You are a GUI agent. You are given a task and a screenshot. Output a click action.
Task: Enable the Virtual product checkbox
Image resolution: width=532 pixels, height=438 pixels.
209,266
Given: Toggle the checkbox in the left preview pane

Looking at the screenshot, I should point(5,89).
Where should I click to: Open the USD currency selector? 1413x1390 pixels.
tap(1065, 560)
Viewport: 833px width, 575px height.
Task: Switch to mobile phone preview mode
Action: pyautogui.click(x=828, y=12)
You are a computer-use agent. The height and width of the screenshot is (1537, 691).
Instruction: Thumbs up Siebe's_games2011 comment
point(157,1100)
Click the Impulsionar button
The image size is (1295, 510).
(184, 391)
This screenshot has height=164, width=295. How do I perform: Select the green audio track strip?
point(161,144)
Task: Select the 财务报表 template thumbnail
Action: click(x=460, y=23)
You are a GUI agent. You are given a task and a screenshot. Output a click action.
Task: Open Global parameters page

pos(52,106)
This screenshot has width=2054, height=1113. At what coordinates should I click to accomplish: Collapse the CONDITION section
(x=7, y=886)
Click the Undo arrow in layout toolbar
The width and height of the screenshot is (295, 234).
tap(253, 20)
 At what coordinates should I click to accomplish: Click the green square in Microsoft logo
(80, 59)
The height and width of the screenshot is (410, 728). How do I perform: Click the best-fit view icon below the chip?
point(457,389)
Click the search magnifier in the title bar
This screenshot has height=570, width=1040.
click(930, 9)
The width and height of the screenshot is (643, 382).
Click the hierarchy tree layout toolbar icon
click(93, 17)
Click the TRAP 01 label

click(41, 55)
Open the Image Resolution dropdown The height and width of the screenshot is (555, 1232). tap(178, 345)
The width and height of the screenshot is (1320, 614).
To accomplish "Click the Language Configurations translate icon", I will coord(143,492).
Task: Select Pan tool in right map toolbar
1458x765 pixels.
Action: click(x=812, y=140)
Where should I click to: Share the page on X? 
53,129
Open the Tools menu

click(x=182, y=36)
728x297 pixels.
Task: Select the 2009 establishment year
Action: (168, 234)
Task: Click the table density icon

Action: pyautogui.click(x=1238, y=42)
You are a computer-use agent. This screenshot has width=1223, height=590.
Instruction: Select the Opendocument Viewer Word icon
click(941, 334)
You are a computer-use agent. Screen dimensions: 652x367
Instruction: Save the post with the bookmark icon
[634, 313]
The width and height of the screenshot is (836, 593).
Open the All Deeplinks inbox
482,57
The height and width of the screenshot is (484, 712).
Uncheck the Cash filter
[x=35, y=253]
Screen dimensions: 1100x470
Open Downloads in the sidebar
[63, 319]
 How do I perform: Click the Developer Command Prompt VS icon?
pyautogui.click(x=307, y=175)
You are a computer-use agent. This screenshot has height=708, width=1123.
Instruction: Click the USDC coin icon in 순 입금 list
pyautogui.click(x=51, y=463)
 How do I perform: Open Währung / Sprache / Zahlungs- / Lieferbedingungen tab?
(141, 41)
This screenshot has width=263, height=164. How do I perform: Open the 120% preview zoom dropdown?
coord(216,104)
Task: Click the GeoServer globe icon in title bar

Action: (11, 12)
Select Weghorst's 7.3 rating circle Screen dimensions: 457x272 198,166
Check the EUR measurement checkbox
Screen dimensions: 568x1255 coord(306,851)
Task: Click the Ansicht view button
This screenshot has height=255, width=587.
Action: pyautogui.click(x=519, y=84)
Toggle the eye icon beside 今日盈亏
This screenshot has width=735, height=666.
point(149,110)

## GOAL
Present the records above as a Markdown table with two columns, Row and Text. Number the rows in order, put one line in each row, and leave out the blank lines.

## ANSWER TO THE TASK
| Row | Text |
|---|---|
| 1 | You are a GUI agent. You are given a task and a screenshot. Output a click action. |
| 2 | Task: Enable the Virtual product checkbox |
| 3 | Image resolution: width=532 pixels, height=438 pixels. |
| 4 | 209,266 |
| 5 | Given: Toggle the checkbox in the left preview pane |
| 6 | Looking at the screenshot, I should point(5,89). |
| 7 | Where should I click to: Open the USD currency selector? 1413x1390 pixels. |
| 8 | tap(1065, 560) |
| 9 | Viewport: 833px width, 575px height. |
| 10 | Task: Switch to mobile phone preview mode |
| 11 | Action: pyautogui.click(x=828, y=12) |
| 12 | You are a computer-use agent. The height and width of the screenshot is (1537, 691). |
| 13 | Instruction: Thumbs up Siebe's_games2011 comment |
| 14 | point(157,1100) |
| 15 | Click the Impulsionar button |
| 16 | The image size is (1295, 510). |
| 17 | (184, 391) |
| 18 | This screenshot has height=164, width=295. How do I perform: Select the green audio track strip? |
| 19 | point(161,144) |
| 20 | Task: Select the 财务报表 template thumbnail |
| 21 | Action: click(x=460, y=23) |
| 22 | You are a GUI agent. You are given a task and a screenshot. Output a click action. |
| 23 | Task: Open Global parameters page |
| 24 | pos(52,106) |
| 25 | This screenshot has width=2054, height=1113. At what coordinates should I click to accomplish: Collapse the CONDITION section |
| 26 | (x=7, y=886) |
| 27 | Click the Undo arrow in layout toolbar |
| 28 | The width and height of the screenshot is (295, 234). |
| 29 | tap(253, 20) |
| 30 |  At what coordinates should I click to accomplish: Click the green square in Microsoft logo |
| 31 | (80, 59) |
| 32 | The height and width of the screenshot is (410, 728). How do I perform: Click the best-fit view icon below the chip? |
| 33 | point(457,389) |
| 34 | Click the search magnifier in the title bar |
| 35 | This screenshot has height=570, width=1040. |
| 36 | click(930, 9) |
| 37 | The width and height of the screenshot is (643, 382). |
| 38 | Click the hierarchy tree layout toolbar icon |
| 39 | click(93, 17) |
| 40 | Click the TRAP 01 label |
| 41 | click(41, 55) |
| 42 | Open the Image Resolution dropdown The height and width of the screenshot is (555, 1232). tap(178, 345) |
| 43 | The width and height of the screenshot is (1320, 614). |
| 44 | To accomplish "Click the Language Configurations translate icon", I will coord(143,492). |
| 45 | Task: Select Pan tool in right map toolbar |
| 46 | 1458x765 pixels. |
| 47 | Action: click(x=812, y=140) |
| 48 | Where should I click to: Share the page on X?  |
| 49 | 53,129 |
| 50 | Open the Tools menu |
| 51 | click(x=182, y=36) |
| 52 | 728x297 pixels. |
| 53 | Task: Select the 2009 establishment year |
| 54 | Action: (168, 234) |
| 55 | Task: Click the table density icon |
| 56 | Action: pyautogui.click(x=1238, y=42) |
| 57 | You are a computer-use agent. This screenshot has width=1223, height=590. |
| 58 | Instruction: Select the Opendocument Viewer Word icon |
| 59 | click(941, 334) |
| 60 | You are a computer-use agent. Screen dimensions: 652x367 |
| 61 | Instruction: Save the post with the bookmark icon |
| 62 | [634, 313] |
| 63 | The width and height of the screenshot is (836, 593). |
| 64 | Open the All Deeplinks inbox |
| 65 | 482,57 |
| 66 | The height and width of the screenshot is (484, 712). |
| 67 | Uncheck the Cash filter |
| 68 | [x=35, y=253] |
| 69 | Screen dimensions: 1100x470 |
| 70 | Open Downloads in the sidebar |
| 71 | [63, 319] |
| 72 |  How do I perform: Click the Developer Command Prompt VS icon? |
| 73 | pyautogui.click(x=307, y=175) |
| 74 | You are a computer-use agent. This screenshot has height=708, width=1123. |
| 75 | Instruction: Click the USDC coin icon in 순 입금 list |
| 76 | pyautogui.click(x=51, y=463) |
| 77 |  How do I perform: Open Währung / Sprache / Zahlungs- / Lieferbedingungen tab? |
| 78 | (141, 41) |
| 79 | This screenshot has width=263, height=164. How do I perform: Open the 120% preview zoom dropdown? |
| 80 | coord(216,104) |
| 81 | Task: Click the GeoServer globe icon in title bar |
| 82 | Action: (11, 12) |
| 83 | Select Weghorst's 7.3 rating circle Screen dimensions: 457x272 198,166 |
| 84 | Check the EUR measurement checkbox |
| 85 | Screen dimensions: 568x1255 coord(306,851) |
| 86 | Task: Click the Ansicht view button |
| 87 | This screenshot has height=255, width=587. |
| 88 | Action: pyautogui.click(x=519, y=84) |
| 89 | Toggle the eye icon beside 今日盈亏 |
| 90 | This screenshot has width=735, height=666. |
| 91 | point(149,110) |